Thanks for your reply in advance.

Best,
Hsien-Yuan
 Linda K. Muthen posted on Thursday, March 14, 2013 - 9:03 am
Yes and yes.
 ri ri  posted on Wednesday, May 06, 2015 - 11:31 am
I am comparing a full v.s partial Mediation model. Here are two Syntax forms. In Syntax 1 I added two direct paths into the full Mediation model and fixed them as 0 while comparing to the partial model.In Syntax 2 I used the original full medation model.is Syntax 1 the right one as nested model shall have the same set of variables and paths? Thanks!

H1 (partial):
USEVARIABLES ARE
SL1 SL2 NSC NSA EE1 EE2 TOI1 TOI2 TOA Sick3;
CATEGORICAL = TOA Sick3;
ANALYSIS: DIFFTEST IS deriv3.dat;
ESTIMATOR = WLSMV;ARAMETERIZATION=THETA;
MODEL:
SLw BY SL1 SL2;
NSW BY NSC NSA;
BOW BY EE1 EE2;
TOIW BY TOI1 TOI2;
TOA ON TOIW;
Sick3 ON BOW;
TOIW ON NSW;
BOW ON NSW; !
NSW ON SLw;!
TOA Sick3 ON NSW;
SAVEDATA: DIFFTEST IS deriv3.dat;

H0 (full)
Syntax 1:
USEVARIABLES ARE
SL1 SL2 NSC NSA EE1 EE2 TOI1 TOI2 TOA Sick3;
CATEGORICAL = TOA Sick3;
ANALYSIS: DIFFTEST IS deriv3.dat;
ESTIMATOR = WLSMV;
PARAMETERIZATION=THETA;
MODEL:
SLw BY SL1 SL2;
NSW BY NSC NSA;
BOW BY EE1 EE2;
TOIW BY TOI1 TOI2;
TOA ON TOIW;
Sick3 ON BOW;
TOIW ON NSW;
BOW ON NSW; !
NSW ON SLw;
TOA ON NSW @0;
Sick3 ON NSW @0;

Syntax 2:same as Syntax 1 but without TOA ON NSW @0 and Sick3 ON NSW @0;
 Bengt O. Muthen posted on Wednesday, May 06, 2015 - 2:56 pm
Isn't your Syntax 2 the same as your H1(partial) model?

Syntax 1 looks correct.
 ri ri  posted on Wednesday, May 06, 2015 - 3:11 pm
The Syntax 2 is a full Mediation model as follow:

USEVARIABLES ARE
SL1 SL2 NSC NSA EE1 EE2 TOI1 TOI2 TOA Sick3;
CATEGORICAL = TOA Sick3;
ANALYSIS: DIFFTEST IS deriv3.dat;
ESTIMATOR = WLSMV;ARAMETERIZATION=THETA;
MODEL:
SLw BY SL1 SL2;
NSW BY NSC NSA;
BOW BY EE1 EE2;
TOIW BY TOI1 TOI2;
TOA ON TOIW;
Sick3 ON BOW;
TOIW ON NSW;
BOW ON NSW; !
NSW ON SLw;!

I checked again what Linda posted earlier, that if I compare a full v.s partial Mediation model, I shall ensure the two models have the same set of paths and variables. In this case I shall use Syntax 1 instead of Syntax 2, right? I tested my models with both Syntax 1 and 2, the results are slightly different. Would like to have a final check with you. Thanks!
■ ■ ■ ■ ■ ■ ■
◆ **JOBS**
a - From the forum thread on mediation models above, return the part that opens with the words containing "ri ri  posted on Wednesday, May 06, 2015 - 11:31" and closes with "and paths? Thanks!".
b - Write the next part of the forum thread on comparing full and partial mediation models, picking up after its final post.
■ ■ ■ ■ ■ ■ ■
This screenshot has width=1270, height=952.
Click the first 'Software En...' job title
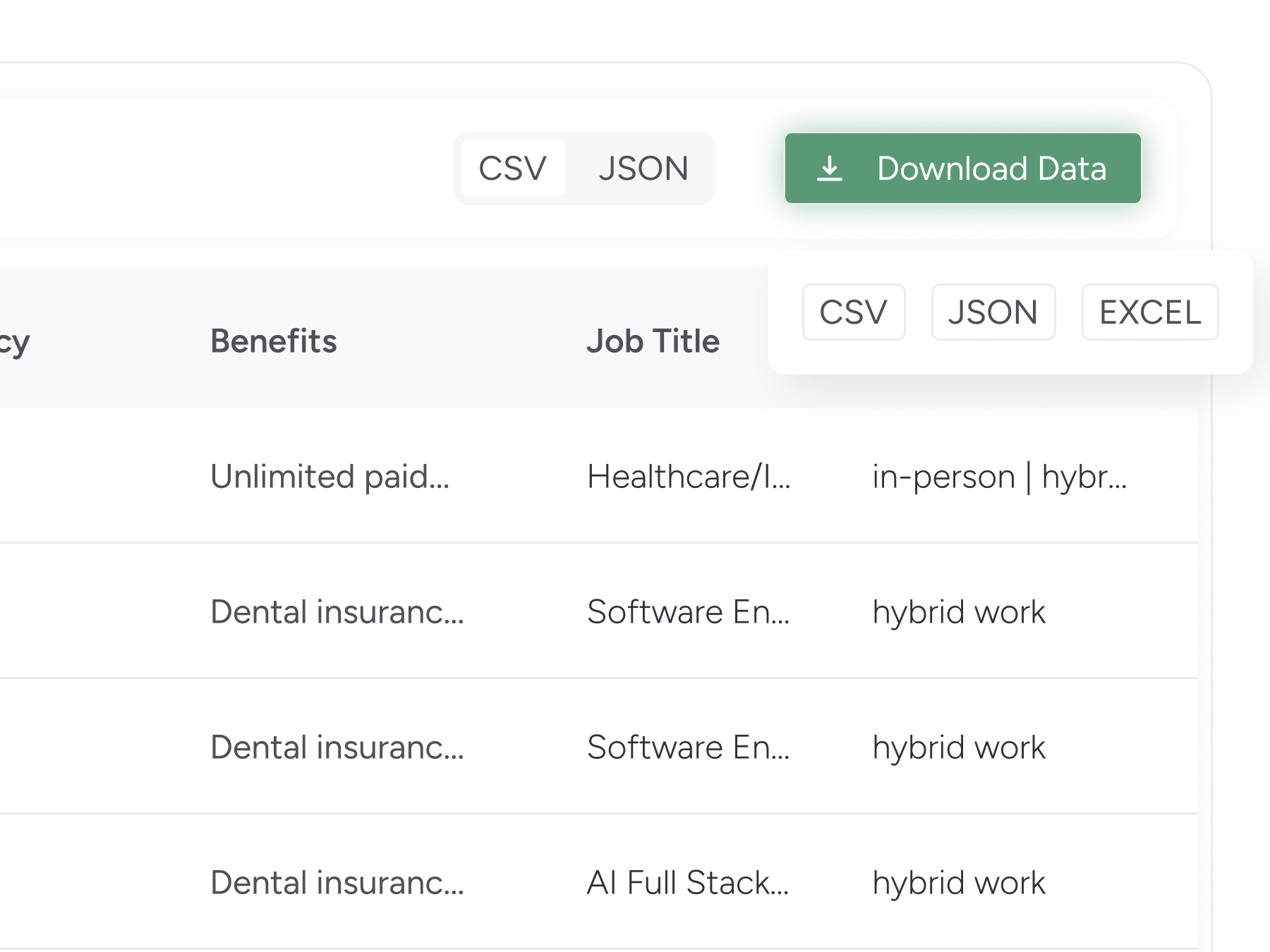688,612
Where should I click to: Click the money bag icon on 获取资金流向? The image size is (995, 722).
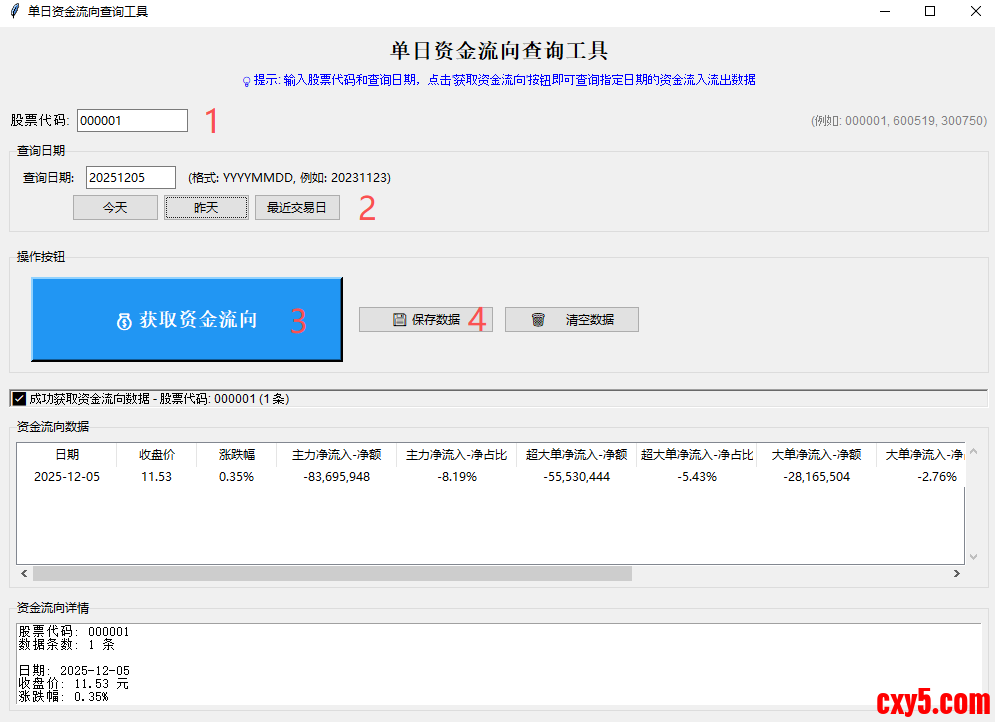point(124,321)
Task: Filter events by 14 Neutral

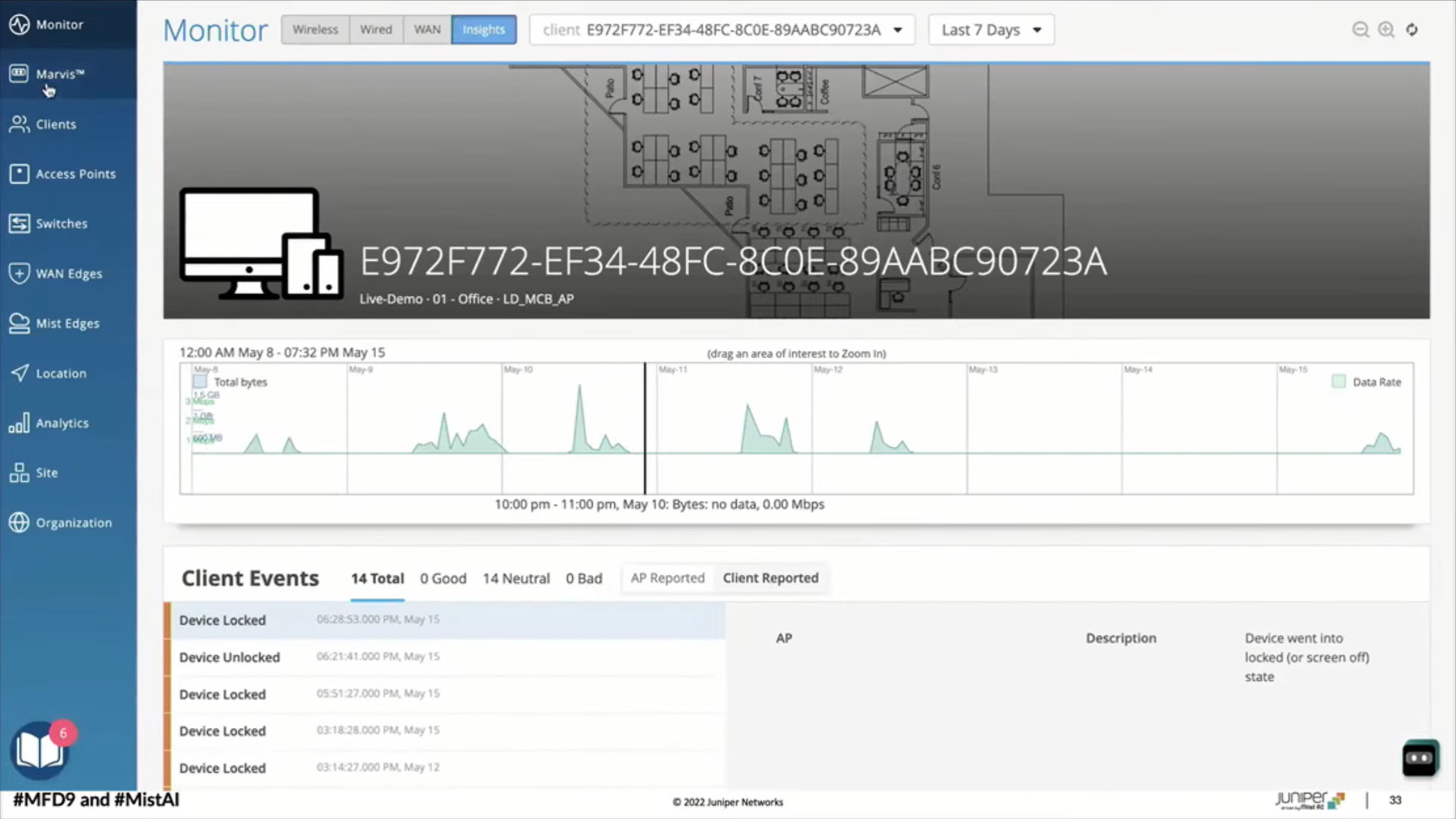Action: 516,578
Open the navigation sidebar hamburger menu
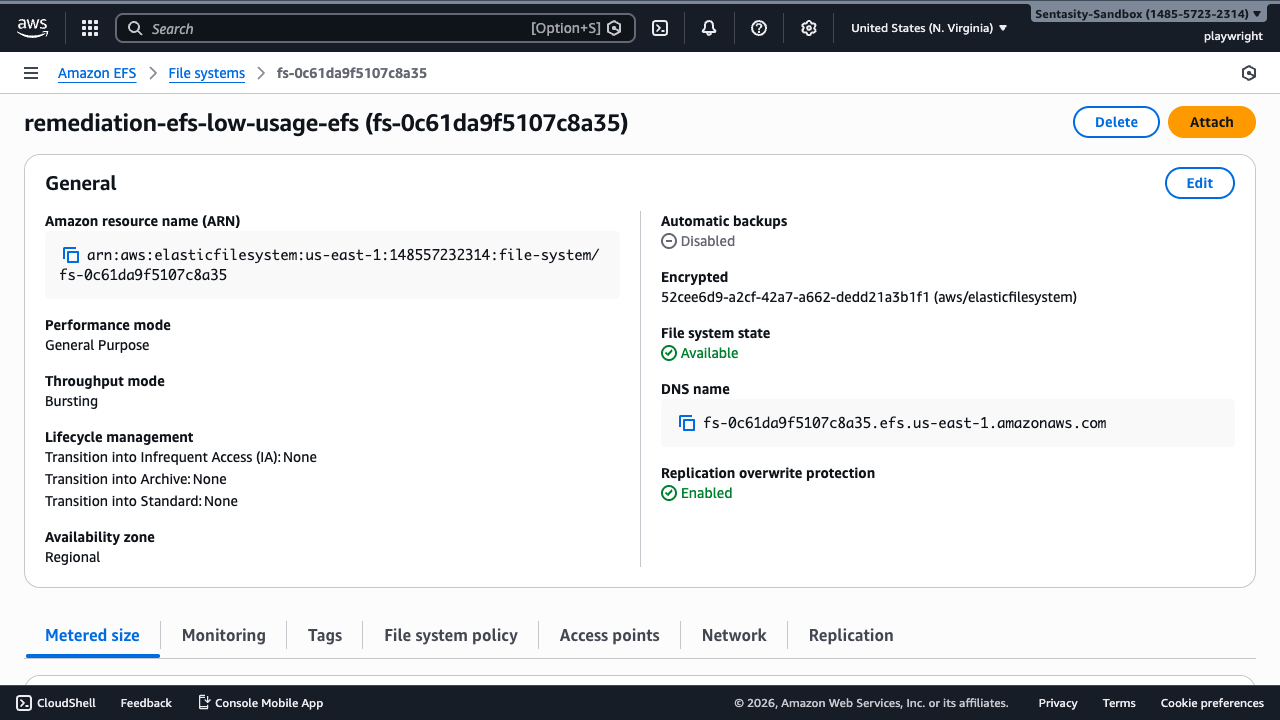1280x720 pixels. [x=31, y=72]
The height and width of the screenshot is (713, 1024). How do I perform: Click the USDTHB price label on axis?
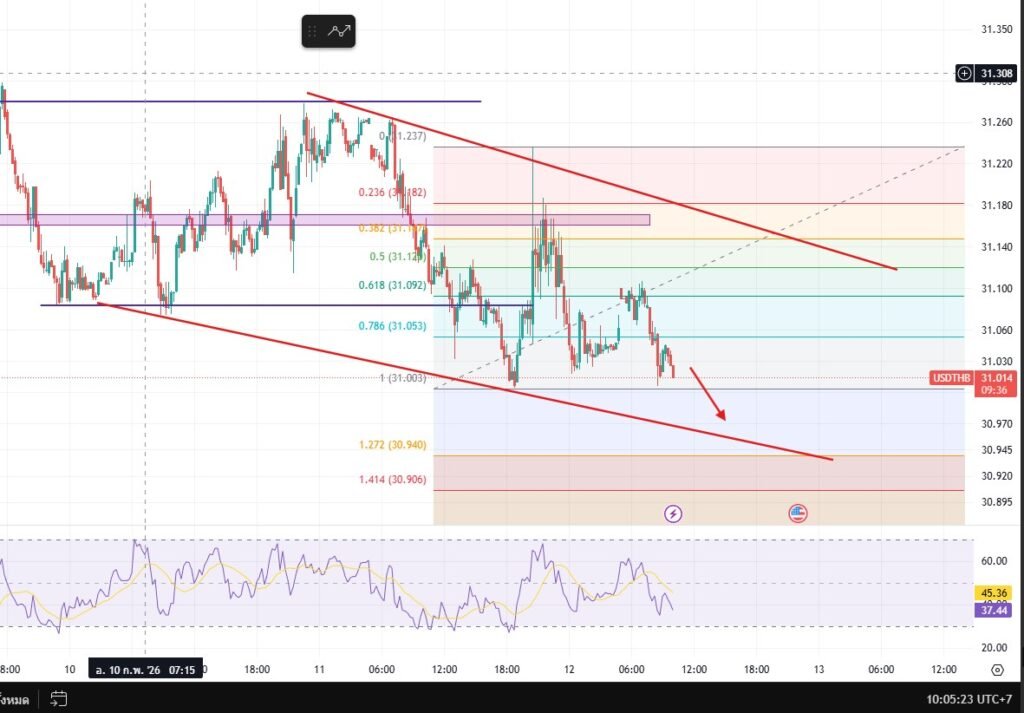(952, 378)
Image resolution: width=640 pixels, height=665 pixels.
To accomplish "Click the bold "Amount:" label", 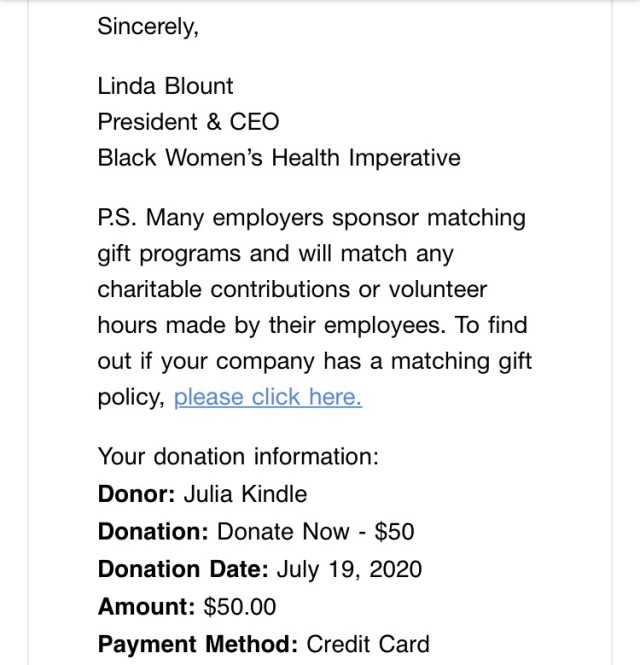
■ ■ ■ ■ ■ ■ ■
◆ **IN RESPONSE**
a -
ri ri  posted on Wednesday, May 06, 2015 - 11:31 am
I am comparing a full v.s partial Mediation model. Here are two Syntax forms. In Syntax 1 I added two direct paths into the full Mediation model and fixed them as 0 while comparing to the partial model.In Syntax 2 I used the original full medation model.is Syntax 1 the right one as nested model shall have the same set of variables and paths? Thanks!

b -
 Bengt O. Muthen posted on Wednesday, May 06, 2015 - 3:26 pm
You can compare models using WLSMV as long as you have the same IVs and DVs which your Syntax 2 and H1 models have, right? So syntax 1 and 2 are equally good; I don't see off-hand why they would give different results.
 ri ri  posted on Wednesday, May 06, 2015 - 3:40 pm
The result using Syntax 1:

Chi-Square Test for Difference Testing

Value 4.172
Degrees of Freedom 2
P-Value 0.1242

The result using Syntax 2:

Chi-Square Test for Difference Testing

Value 1.803
Degrees of Freedom 1
P-Value 0.1794

Although neither result is significant (p>.05), ¦¤¦Ö2(df) are different. Which one shall I Report?
 ri ri  posted on Wednesday, May 06, 2015 - 4:06 pm
I analyzed again. The previous results might be wrong. This time:

With Syntax 1:

Chi-Square Test for Difference Testing

Value 1.777
Degrees of Freedom 2
P-Value 0.4112

With Syntax 2:

Chi-Square Test for Difference Testing

Value 1.440
Degrees of Freedom 2
P-Value 0.4868

The difference now is smaller. Which value/df shall I Report? 1.78(2) or 1.44(2)?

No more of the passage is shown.